= Taylor Dick =

Associate professor in biomechanics and researcher

Taylor J. M. Dick is a Canadian-born Associate Professor and the Director of Higher Degree Research at the School of Biomedical Sciences, University of Queensland. Dick is recognised for her research in neuromuscular biomechanics, where she focuses on the fundamental mechanisms of movement and their implications for health, disease, and evolution.

== Academic background ==
Dick completed her PhD in 2016 at Simon Fraser University. Following her doctorate, she undertook postdoctoral training in biomedical engineering at the University of North Carolina, where she investigated how bio-robotic devices affect locomotor energetics and neuromechanical stability during perturbations.
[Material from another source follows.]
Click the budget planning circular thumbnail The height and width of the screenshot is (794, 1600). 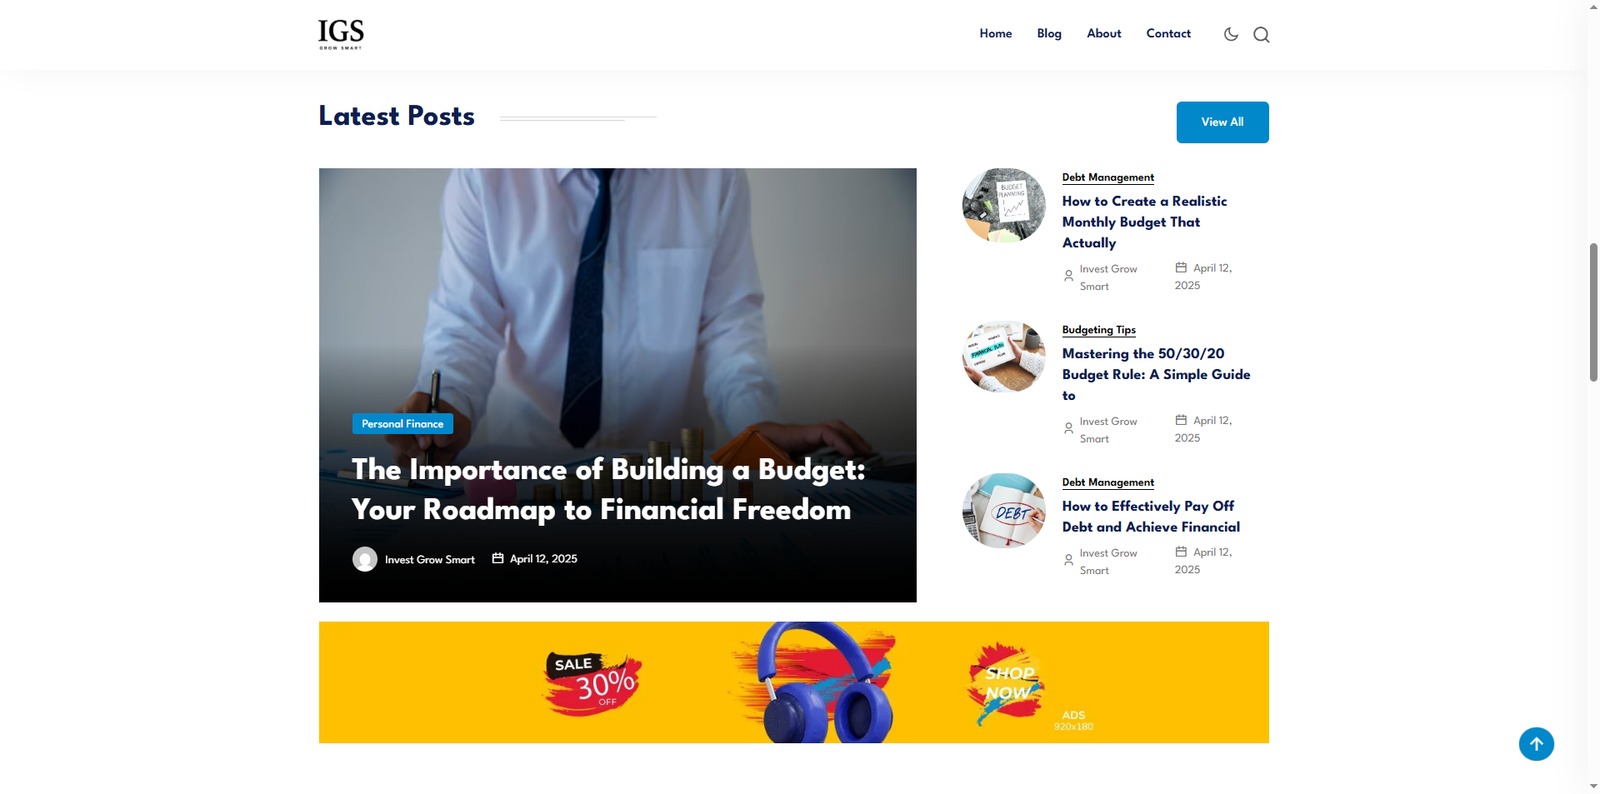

In 2017, Dick joined the University of Queensland. There, Dick established the Neuromuscular Biomechanics Laboratory and later became Director of Higher Degree Research at the School of Biomedical Sciences.

Dick's research and leadership have been recognised with the Queensland Tall Poppy Award, the International Union of Physiologists Junior Faculty Award, and the International Society of Electrophysiology and Kinesiology Kevin P. Granata Award. Dick received the International Society of Biomechanics Jaquelin Perry Emerging Scientist Award and has been twice nominated for the Faculty of Medicine Rising Star of the Year Award.

In addition to her research work, Dick was elected a member of the Executive Council of the International Society of Biomechanics and named Chair of the Comparative Neuromuscular Biomechanics Technical Group.